══ EXERCISE DATA ══

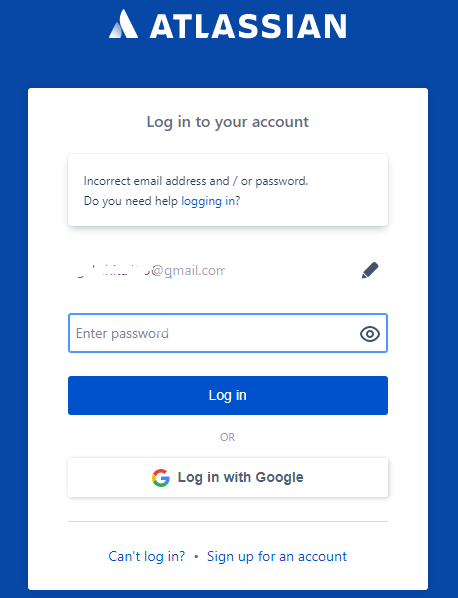Click the Atlassian triangle logo icon

pos(124,24)
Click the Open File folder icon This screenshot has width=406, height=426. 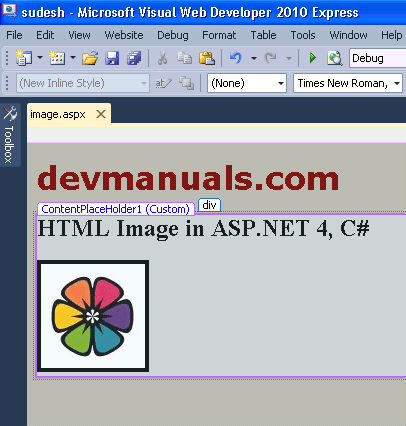point(90,58)
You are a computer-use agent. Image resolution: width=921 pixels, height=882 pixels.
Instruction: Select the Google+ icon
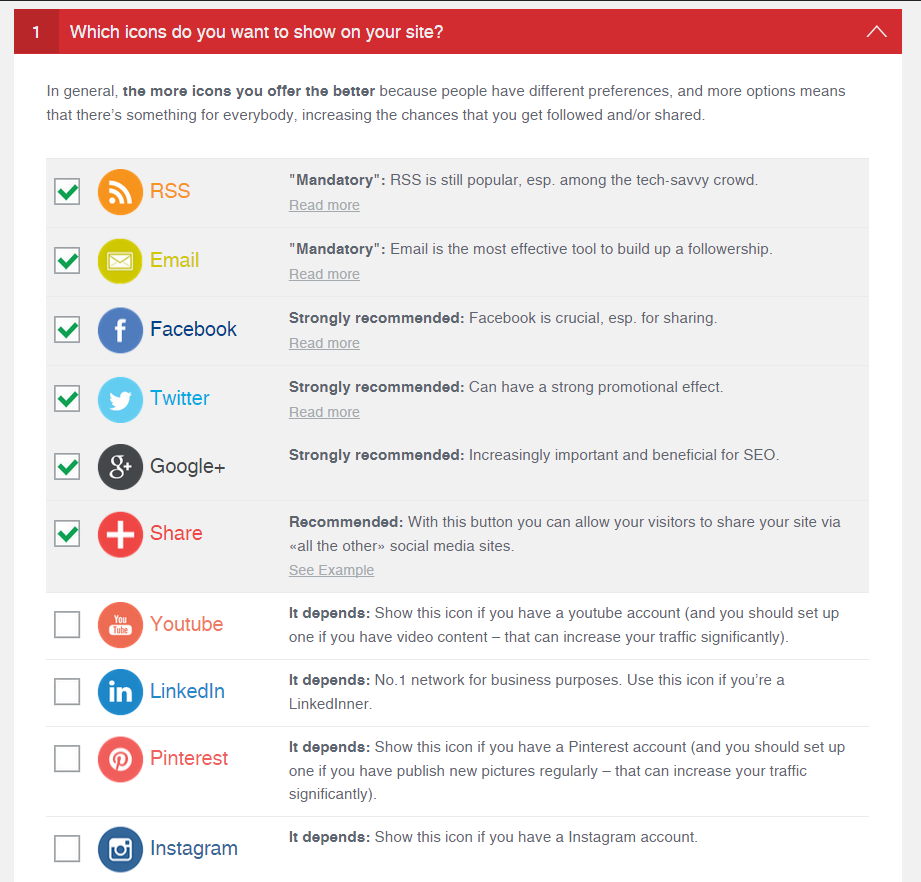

═══

WHAT YOU NEED TO DO = Put the lines from the one containing "You are a computer-use" through the end of the lines, inclusive, into a numbered list. Skip blank lines and leave the pictures out.

THE ANSWER =
1. You are a computer-use agent. Image resolution: width=921 pixels, height=882 pixels.
2. Instruction: Select the Google+ icon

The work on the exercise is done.